Detect hardcoded secrets with GitGuardian

Developers are building features at an unprecedented speed using what they need from the software ecosystem. These ever-expanding options include open-source libraries and packages, SaaS tools, deployment systems, cloud services, and more. To keep things secure, we always need the same thing: a secret.

What is a secret?

Secrets are digital authentication credentials (API keys, certificates, and tokens) used in applications, services, or infrastructures. Just like a password (plus a device in case of MFA) is used to authenticate a person, a secret authenticates a system to enable interoperability.

Watch the video: What is a secret?

Why are secrets a problem in CI/CD environments?

Software engineers need to handle more and more credentials as they use CI/CD pipelines to deploy artifacts, apps, and infrastructure to multiple environments. There are many places where secrets can be insecurely exposed:

Source code
Build, test, or deployment CI/CD workflows
Container image layers
Runner console output

Leaked credentials aren’t just a security problem; rotating a leaked secret interrupts CI/CD workflows.

How do secrets end up in source code?

Two words: human error.

The vast majority of leaked credentials are mistakes and do not spring from malicious intent. Hardcoding credentials can be a temporary solution, and sometimes developers don’t realize Git actually keeps track of a deleted secret. New developers don’t know proper procedures, or a test is skipped. The list of possible mistakes is enormous.

Why are hardcoded secrets different than other types of vulnerabilities?

Unlike other vulnerabilities, which pinpoint a specific weakness in code, detecting secrets requires the whole codebase history of a project.

There are two possibilities when a developer mistakenly commits a secret: either the case is acknowledged, or it is not.

In the former case, one very common mistake would be to delete it and simply commit the change.
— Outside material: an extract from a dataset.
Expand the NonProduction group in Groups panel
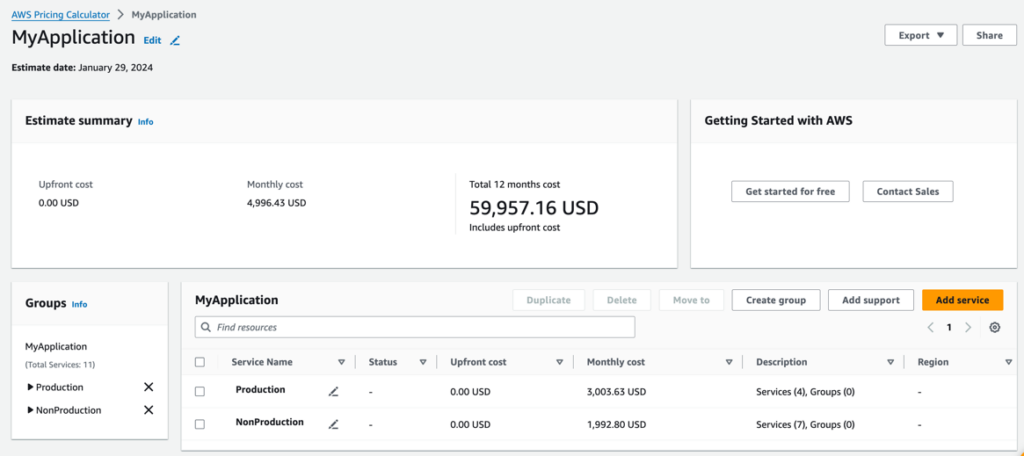Image resolution: width=1024 pixels, height=456 pixels. (30, 410)
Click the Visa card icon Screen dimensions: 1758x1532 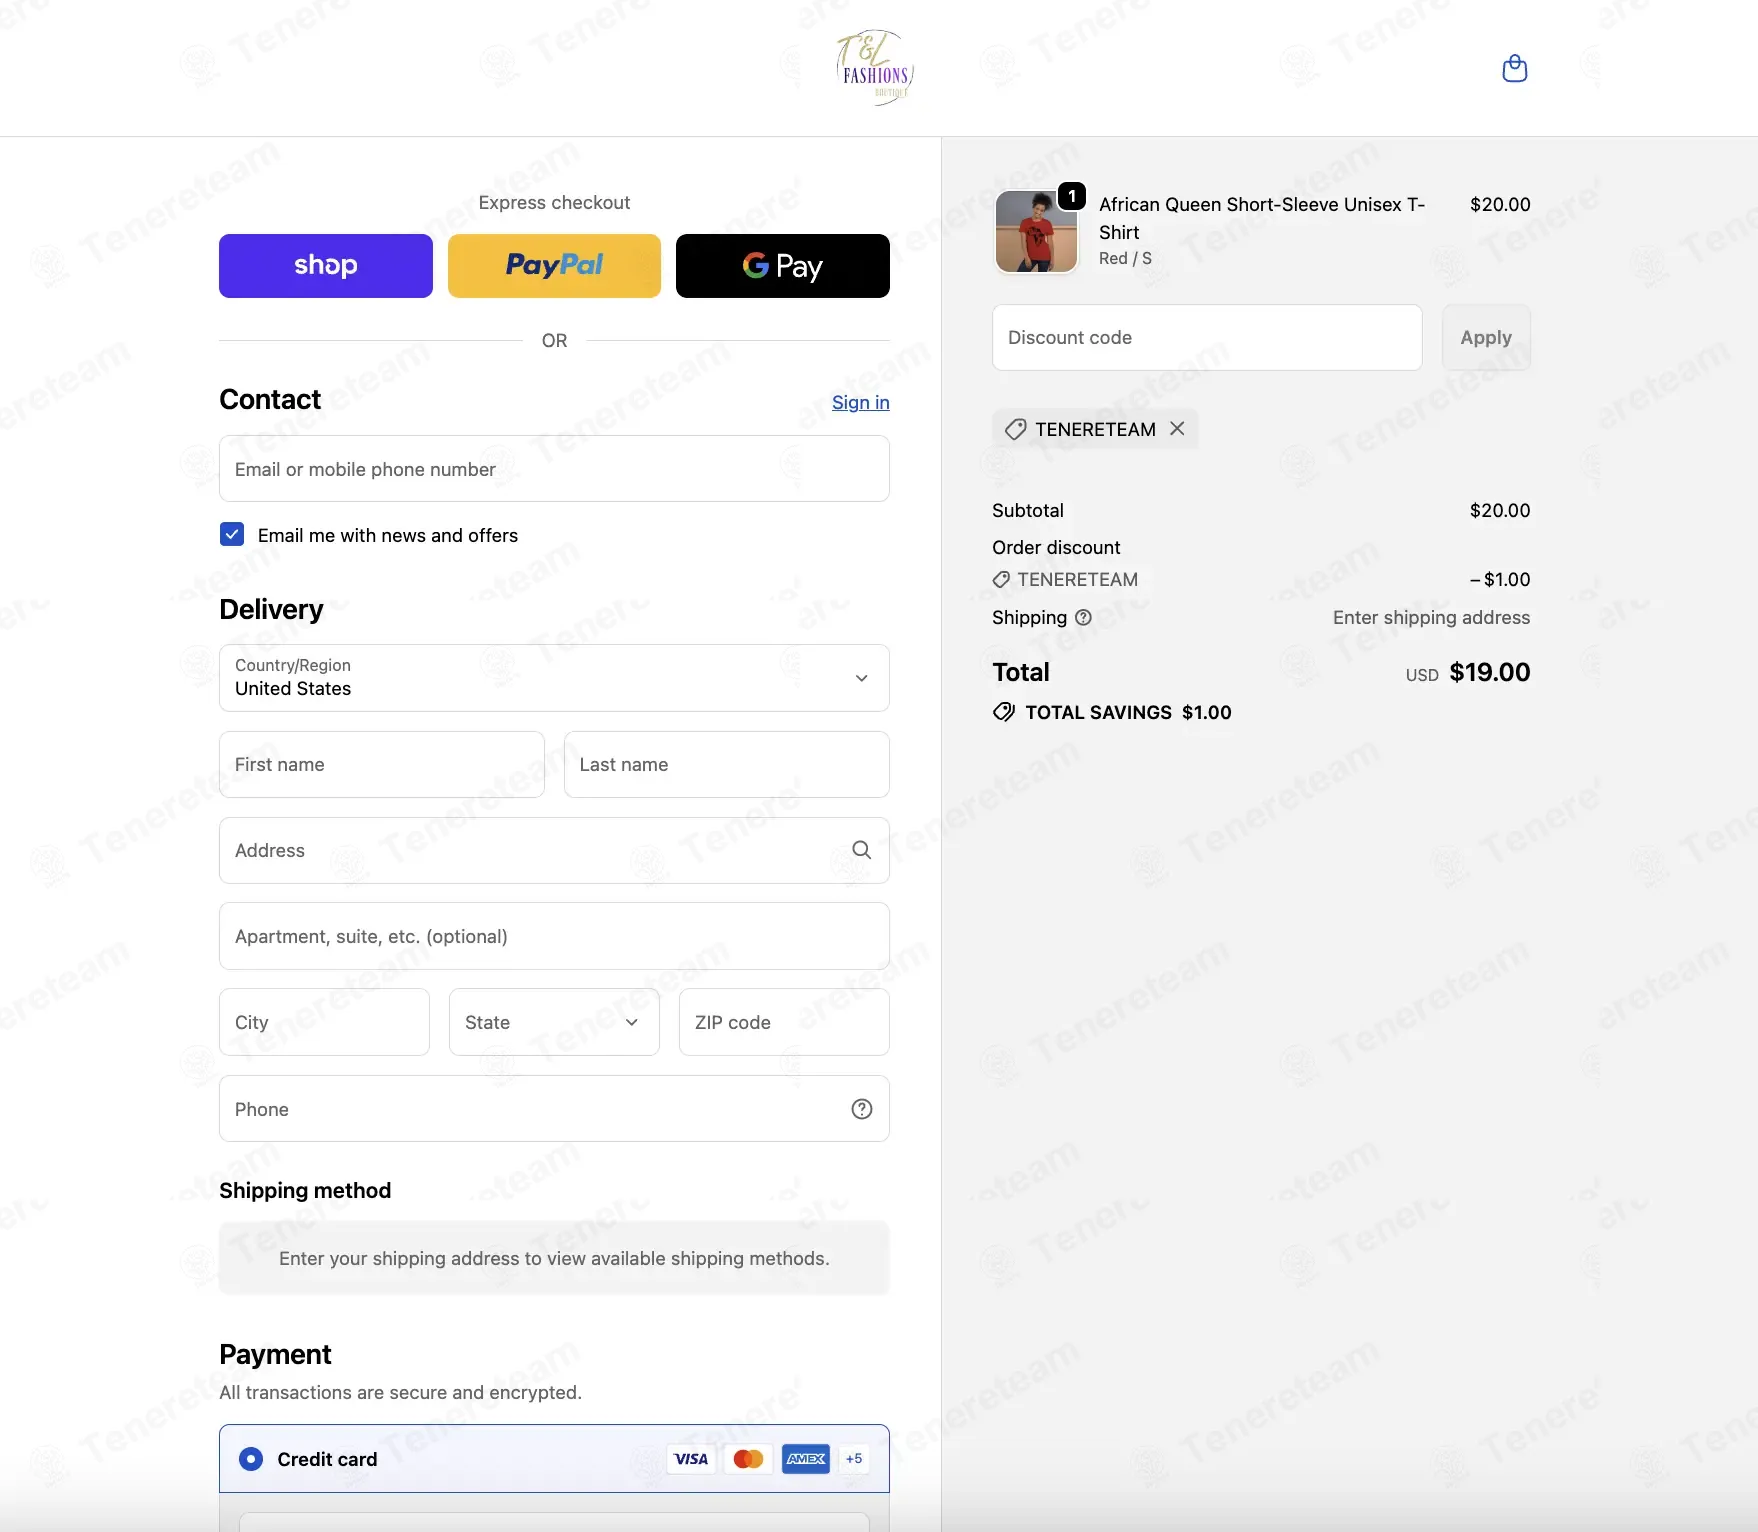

The secret disappears from the current state of the source code, but it is still in the commit history!

In the latter case, it is likely the secret will reach the remote version control system (VCS). At that point, the secret would already be considered leaked (best case scenario, it would be detected at the code review stage, but the secret may already need to be rotated at that point).

It is not uncommon to find valid secrets hidden deep inside the codebase history. Secrets detection needs to take into account this attack surface and scan for incremental changes to the repository to prevent these kinds of leaks.

Getting started with GitGuardian

In this tutorial, you will learn how to add GitGuardian real-time monitoring to a CircleCI workflow to scan every new commit for secrets.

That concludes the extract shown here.